Counselling, Supervision, Training, Research, Teaching, Writing. Providing therapeutic services to the people of East Lancashire and beyond.

Sunday 17 November 2013

Book Review: Burgo on Defences

Burgo, J (2012) Why Do I Do That: Psychological Defense Mechanisms and the Hidden Ways They Shape Our Lives. Chapel Hill, NC: New Rise Press.

Joseph Burgo, psychotherapist and expert blogger, has written a readable, informative, and above all, useful account of our psychological defences - the lies we tell ourselves to avoid emotional pain. He has a gift - you can see it in his blog - to engage with the reader and tranform complex psychological phenomena into understandable and recognisable everyday human processes. This is a good trait in a psychotherapist. In a writer it means the insights of psychoanalysis are available to the reader and he or she can use the book's contents and exercises to begin some self-analysis. The book has helped me to understand the unhelpful ways I protect myself from emotional pain and the costs involved. It offers the possibility of choice - more enriching ways of relating and being in the world, ways that are more in touch with reality.

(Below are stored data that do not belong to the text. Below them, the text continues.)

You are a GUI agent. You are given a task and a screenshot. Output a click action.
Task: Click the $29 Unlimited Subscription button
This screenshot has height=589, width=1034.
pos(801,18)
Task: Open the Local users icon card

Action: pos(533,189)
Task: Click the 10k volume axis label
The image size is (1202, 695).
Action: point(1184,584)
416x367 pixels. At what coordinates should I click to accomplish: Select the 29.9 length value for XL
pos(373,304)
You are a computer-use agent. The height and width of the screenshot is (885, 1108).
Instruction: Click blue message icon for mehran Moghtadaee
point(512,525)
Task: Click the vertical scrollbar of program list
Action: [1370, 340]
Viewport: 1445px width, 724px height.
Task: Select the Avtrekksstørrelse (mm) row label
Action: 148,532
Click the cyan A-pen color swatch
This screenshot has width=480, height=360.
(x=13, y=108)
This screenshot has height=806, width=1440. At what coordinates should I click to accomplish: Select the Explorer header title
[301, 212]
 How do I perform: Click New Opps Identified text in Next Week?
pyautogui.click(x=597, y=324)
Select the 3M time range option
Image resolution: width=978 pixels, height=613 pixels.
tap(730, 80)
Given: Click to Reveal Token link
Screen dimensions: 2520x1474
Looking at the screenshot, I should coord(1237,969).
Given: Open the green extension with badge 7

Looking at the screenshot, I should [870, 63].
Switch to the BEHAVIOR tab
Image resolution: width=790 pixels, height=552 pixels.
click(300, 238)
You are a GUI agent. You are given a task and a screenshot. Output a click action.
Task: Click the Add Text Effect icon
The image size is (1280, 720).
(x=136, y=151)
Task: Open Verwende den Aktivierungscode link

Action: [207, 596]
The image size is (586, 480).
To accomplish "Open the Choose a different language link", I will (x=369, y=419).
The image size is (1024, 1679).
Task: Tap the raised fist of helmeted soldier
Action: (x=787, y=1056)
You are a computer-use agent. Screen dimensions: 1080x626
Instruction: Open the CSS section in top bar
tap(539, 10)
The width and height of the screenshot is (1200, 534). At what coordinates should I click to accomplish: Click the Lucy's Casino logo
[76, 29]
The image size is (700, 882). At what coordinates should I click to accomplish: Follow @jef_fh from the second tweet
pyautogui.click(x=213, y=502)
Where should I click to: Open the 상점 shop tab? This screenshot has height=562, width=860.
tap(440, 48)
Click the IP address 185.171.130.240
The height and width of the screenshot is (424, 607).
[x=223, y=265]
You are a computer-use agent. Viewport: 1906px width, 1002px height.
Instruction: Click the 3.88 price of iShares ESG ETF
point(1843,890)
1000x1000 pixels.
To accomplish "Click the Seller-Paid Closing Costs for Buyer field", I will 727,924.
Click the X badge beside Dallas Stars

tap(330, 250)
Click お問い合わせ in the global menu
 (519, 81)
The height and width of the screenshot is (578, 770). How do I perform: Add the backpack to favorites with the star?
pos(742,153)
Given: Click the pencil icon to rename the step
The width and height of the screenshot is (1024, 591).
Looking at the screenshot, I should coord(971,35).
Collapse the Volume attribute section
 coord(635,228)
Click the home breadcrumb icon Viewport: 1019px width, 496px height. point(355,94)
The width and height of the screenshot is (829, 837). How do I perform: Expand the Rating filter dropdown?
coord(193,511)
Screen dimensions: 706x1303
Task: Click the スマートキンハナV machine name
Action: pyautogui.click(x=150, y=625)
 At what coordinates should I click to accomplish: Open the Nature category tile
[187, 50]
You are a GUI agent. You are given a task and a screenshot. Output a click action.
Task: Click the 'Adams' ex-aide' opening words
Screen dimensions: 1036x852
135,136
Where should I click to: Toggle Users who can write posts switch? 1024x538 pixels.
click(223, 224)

The defence mechanisms are unconscious and repeating patterns that keep our experience of self and others predictable and safe. Burgo writes about denial, splitting, idealisation and projection as means by which pain is avoided and distressing reality kept at bay through dissociation or by locating it elsewhere, particularly in others.

The book begins with a quiz inviting the reader to explore their own psychological make up and the defences that might accompany the different ways of being. After each chapter there are exercises to help the reader identify how each defence might be being deployed in his or her life. I have found it useful to keep a journal whilst reading the book, for my observations and as a place to do the exercises. As a result I have discovered interesting things about my own defences and learnt to be even more curious about the defences employed by my clients. Like Burgo I believe defences are a part of everyday life, to be expected, even appreciated, after all their intention is a positive one: learnt at times of great stress to keep us functioning; but at a cost and ultimately defences get in the way of seeing and engaging with the world as it really is.

So I can happily recommend Joe Burgo's book, without, I hope, idealising either the book or Joe!